▶ [Source extract]:
“I’m sorry for your loss.”

The pastor held out his hand as he looked down at me seated in the velvet covered folding chair underneath the mortuary tent of the same color. I looked up at him and felt my right hand rising to meet his. He grasped it warmly and shook it as his eyes benevolently looked into mine.

He took a step to his right and held out his hand to my brother who was seated next to me. “Sorry for your loss.” He repeated. In my peripheral vision I could see them shaking hands as my eyes focused on what was just a few feet in front of me; my mother’s coffin resting over her grave. A funeral spray of pink flowers were sitting on top of the casket. The cousins, friends and other family members who had followed the hearse from the church were now huddled around the grave site, visiting with one another in hushed tones.

I knew this day was coming. We had been waiting for it for several years. Watching dementia slowly rob my mother of her vitality and strength had been very painful for everyone involved. As the weeks and months turned into years, I felt that I would be ready when the time came.

But now as I sat in that cemetery staring into the blue sky that was beyond the casket and the people, I wasn’t so sure that I was.

In those few seconds sitting there, my mind raced back through the years.

I remembered when I was about four or five years old and very sick in bed. I must have had the flu because I felt so miserable. For a little boy who was used to running around all day and playing, lying sick in bed was a scary feeling to me at the time.

I had a high fever, chills and a bad cough. My throat was so sore that it hurt to swallow. I must have spent a couple of days in that bed alternating between sleeping and crying. I was scared, weak and wondering what was happening to me.

Whenever I was able to pry open my gunk encrusted eye lids and peer out into the room, there would be my mother’s face hovering over mine. It was a comfort to see her there with a soothing touch of her hand on my forehead and a word of encouragement to my ears. Every now and then a tear would drop from one of her eyes and land on my face.

It was a visceral moment for me that became cemented in my psyche for the rest of my life. In those few days at the tender age of four or five I learned about the basics of human interaction; compassion, tenderness and self-sacrifice.

I eventually recovered and returned to being the rambunctious little boy I had been before. But a seed had been planted in me. An example had been set.

After I grew up and started a family of my own, I watched my mother transform into a loving caring grandmother, doting over my three kids and being there for them like she had been for me. Grandma’s house was a special place and my children’s faces always lit up whenever I told them they were going there for a visit. Sitting and watching them play and frolic in my parent’s house and yard would be one of the most special times I would spend as an adult. And it ended all too soon as my kids ultimately grew up and went off on their own.

Towards the end, all the memories and lessons learned were reduce to a small room with a bed, a dresser and a recliner in an assisted living center. I watched my mother slowly decline as the march of dementia moved forward. I found myself visiting her less and less as the pain of seeing her like this became too hard to bear.

But with every visit, I would walk through the front door of the facility and she would invariable be sitting on a couch in the living room. I could see a flash of recognition on her face as she would look up and see me. I could tell in her eyes that despite all that had been taken from her by this terrible disease, she still somehow, someway knew that this person who was walking towards her was someone that she loved.

Retirement is an exciting time in life. We talk about the plans we have made; where we want to retire to, how we should manage our finances once we’re retired. We talk about everything we can think of about the topic of retirement.

But we seldom talk about saying goodbye to our parents. For many of us, that is part of our retirement experience too.

I got up from the velvet covered folding chair that I had been sitting on and began mingling with the rest of the crowd in the cemetery, thanking them for coming and telling them how much it meant to me to see them there at my mother’s funeral.

As we started to get into our cars for the return trip to the church and the luncheon, I began to realize that the bond that had connected my mother and me for most of her eighty-six years had now been broken.

And although my life would go on and I would continue living out my retirement dreams with my family and friends, there would be a part of me that would be empty – forever.

▶ [Supplied records]:
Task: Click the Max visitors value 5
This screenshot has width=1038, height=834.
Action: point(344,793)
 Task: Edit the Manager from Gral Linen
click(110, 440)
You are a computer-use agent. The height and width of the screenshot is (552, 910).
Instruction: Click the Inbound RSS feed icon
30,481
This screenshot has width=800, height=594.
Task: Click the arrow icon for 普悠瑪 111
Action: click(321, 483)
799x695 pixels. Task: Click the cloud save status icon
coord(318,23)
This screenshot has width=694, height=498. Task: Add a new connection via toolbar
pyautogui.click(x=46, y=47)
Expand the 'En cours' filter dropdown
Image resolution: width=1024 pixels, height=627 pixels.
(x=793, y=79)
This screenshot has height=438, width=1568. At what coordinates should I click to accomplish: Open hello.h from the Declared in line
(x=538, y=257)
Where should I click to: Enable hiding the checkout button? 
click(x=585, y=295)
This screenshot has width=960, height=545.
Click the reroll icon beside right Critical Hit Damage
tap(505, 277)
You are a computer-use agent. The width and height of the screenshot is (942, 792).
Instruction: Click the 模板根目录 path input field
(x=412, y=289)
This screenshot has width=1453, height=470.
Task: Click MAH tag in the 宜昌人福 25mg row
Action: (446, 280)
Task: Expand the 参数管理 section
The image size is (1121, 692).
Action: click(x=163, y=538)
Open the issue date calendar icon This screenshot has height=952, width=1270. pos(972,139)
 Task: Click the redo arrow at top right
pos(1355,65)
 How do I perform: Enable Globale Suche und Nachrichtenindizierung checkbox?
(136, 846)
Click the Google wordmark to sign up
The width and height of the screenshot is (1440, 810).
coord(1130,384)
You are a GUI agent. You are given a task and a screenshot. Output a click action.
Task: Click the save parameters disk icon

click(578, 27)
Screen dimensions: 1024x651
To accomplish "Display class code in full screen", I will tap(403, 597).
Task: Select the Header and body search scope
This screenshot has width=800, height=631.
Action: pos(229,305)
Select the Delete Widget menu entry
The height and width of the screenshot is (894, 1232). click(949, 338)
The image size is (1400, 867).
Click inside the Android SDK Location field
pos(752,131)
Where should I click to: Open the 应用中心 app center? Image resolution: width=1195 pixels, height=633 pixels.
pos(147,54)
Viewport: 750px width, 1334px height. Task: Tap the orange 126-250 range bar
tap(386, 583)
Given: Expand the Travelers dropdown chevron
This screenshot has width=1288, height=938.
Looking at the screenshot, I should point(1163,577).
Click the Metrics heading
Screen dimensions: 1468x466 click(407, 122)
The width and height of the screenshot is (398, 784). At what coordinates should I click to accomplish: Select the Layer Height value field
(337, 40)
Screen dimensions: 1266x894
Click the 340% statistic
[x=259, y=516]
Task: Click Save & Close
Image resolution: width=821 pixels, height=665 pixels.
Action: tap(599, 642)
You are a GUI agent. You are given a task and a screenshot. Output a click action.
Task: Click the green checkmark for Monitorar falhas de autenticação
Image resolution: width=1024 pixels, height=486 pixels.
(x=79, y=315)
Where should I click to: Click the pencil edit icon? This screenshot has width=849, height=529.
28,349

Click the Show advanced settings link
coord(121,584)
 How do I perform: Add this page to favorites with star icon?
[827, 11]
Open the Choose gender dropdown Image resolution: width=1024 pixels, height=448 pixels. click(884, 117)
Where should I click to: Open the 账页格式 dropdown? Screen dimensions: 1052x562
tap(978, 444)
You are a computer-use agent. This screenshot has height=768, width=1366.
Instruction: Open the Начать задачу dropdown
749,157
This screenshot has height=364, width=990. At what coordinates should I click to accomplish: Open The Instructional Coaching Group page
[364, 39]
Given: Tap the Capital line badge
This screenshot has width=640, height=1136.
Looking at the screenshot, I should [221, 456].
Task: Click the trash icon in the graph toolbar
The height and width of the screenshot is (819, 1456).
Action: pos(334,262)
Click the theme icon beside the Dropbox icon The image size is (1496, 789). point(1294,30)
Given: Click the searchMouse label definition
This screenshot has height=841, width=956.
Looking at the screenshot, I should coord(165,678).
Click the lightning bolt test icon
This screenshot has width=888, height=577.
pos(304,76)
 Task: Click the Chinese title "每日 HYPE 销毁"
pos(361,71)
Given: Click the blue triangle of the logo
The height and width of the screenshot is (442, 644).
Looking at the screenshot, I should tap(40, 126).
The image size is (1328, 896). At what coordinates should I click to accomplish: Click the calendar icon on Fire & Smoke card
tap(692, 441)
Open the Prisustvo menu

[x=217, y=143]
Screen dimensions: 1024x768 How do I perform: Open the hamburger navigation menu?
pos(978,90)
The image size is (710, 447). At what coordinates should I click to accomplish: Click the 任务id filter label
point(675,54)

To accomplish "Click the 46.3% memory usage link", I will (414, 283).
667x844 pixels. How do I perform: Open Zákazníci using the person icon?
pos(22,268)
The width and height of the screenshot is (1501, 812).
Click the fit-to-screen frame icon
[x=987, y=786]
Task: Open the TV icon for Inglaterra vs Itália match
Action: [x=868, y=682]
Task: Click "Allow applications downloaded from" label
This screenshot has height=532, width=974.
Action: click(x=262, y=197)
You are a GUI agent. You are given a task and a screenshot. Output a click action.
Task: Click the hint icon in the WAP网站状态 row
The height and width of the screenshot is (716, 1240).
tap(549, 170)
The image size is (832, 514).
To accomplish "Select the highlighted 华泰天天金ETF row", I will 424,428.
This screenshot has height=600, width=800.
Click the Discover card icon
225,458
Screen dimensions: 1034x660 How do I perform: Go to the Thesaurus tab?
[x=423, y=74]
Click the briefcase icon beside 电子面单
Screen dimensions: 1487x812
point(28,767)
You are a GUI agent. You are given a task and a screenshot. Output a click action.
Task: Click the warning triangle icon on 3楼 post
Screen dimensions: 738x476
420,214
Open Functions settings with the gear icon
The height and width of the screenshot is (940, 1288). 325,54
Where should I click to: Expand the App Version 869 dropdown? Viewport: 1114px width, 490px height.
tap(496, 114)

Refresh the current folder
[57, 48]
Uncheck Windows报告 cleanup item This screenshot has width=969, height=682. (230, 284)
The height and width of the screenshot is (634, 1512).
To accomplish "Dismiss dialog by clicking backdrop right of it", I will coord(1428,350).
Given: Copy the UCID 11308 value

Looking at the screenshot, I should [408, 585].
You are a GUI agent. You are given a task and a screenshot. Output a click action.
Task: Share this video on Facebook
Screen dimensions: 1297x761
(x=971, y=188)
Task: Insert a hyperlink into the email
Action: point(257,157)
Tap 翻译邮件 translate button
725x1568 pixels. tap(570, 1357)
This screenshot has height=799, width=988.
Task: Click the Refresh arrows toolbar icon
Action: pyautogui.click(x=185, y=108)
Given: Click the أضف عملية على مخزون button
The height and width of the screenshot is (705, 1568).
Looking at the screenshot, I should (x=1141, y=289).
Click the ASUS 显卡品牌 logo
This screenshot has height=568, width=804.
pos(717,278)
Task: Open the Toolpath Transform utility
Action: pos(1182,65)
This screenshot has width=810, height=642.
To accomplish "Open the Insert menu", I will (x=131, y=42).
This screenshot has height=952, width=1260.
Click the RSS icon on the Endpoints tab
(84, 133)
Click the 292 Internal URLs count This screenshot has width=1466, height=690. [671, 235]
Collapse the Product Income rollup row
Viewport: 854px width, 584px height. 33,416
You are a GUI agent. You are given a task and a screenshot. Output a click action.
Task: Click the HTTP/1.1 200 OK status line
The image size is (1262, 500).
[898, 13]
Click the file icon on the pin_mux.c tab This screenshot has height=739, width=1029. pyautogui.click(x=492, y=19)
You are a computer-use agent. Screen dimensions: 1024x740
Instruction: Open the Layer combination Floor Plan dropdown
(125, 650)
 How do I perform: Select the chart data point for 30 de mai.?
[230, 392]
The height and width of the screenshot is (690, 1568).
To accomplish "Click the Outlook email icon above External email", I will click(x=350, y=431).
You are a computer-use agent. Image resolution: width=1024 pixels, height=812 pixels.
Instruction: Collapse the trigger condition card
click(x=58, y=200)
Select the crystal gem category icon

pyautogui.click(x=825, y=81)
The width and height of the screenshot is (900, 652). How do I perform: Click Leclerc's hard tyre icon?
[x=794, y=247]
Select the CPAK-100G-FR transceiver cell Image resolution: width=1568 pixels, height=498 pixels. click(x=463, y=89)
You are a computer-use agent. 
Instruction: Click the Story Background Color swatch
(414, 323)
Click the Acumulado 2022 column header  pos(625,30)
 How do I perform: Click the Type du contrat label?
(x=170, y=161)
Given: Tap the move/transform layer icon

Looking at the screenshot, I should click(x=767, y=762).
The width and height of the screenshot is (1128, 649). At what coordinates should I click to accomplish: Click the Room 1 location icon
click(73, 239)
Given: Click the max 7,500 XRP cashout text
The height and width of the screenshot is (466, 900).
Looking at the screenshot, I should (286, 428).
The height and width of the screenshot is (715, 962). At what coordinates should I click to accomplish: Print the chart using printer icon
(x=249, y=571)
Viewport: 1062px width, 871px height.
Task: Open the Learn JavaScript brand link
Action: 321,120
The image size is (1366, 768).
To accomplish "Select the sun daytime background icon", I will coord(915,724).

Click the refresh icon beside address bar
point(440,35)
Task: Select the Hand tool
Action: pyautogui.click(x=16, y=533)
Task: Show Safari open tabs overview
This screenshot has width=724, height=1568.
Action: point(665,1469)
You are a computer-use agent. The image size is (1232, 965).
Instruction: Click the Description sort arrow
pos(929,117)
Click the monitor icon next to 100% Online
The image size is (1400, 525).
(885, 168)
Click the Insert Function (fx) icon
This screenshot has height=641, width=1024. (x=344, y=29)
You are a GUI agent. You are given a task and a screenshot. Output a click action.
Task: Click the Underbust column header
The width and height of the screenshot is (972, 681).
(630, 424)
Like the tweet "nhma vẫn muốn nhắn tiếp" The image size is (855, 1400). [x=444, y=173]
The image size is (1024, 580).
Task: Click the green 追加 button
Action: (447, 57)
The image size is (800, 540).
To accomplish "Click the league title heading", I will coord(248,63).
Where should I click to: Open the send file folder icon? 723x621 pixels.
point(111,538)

▶ [Work request]: Repeat everything in the essay about the mother's funeral from "Retirement is an" down to "now been broken.", word for word.

▶ [Response area]:
Retirement is an exciting time in life. We talk about the plans we have made; where we want to retire to, how we should manage our finances once we’re retired. We talk about everything we can think of about the topic of retirement.

But we seldom talk about saying goodbye to our parents. For many of us, that is part of our retirement experience too.

I got up from the velvet covered folding chair that I had been sitting on and began mingling with the rest of the crowd in the cemetery, thanking them for coming and telling them how much it meant to me to see them there at my mother’s funeral.

As we started to get into our cars for the return trip to the church and the luncheon, I began to realize that the bond that had connected my mother and me for most of her eighty-six years had now been broken.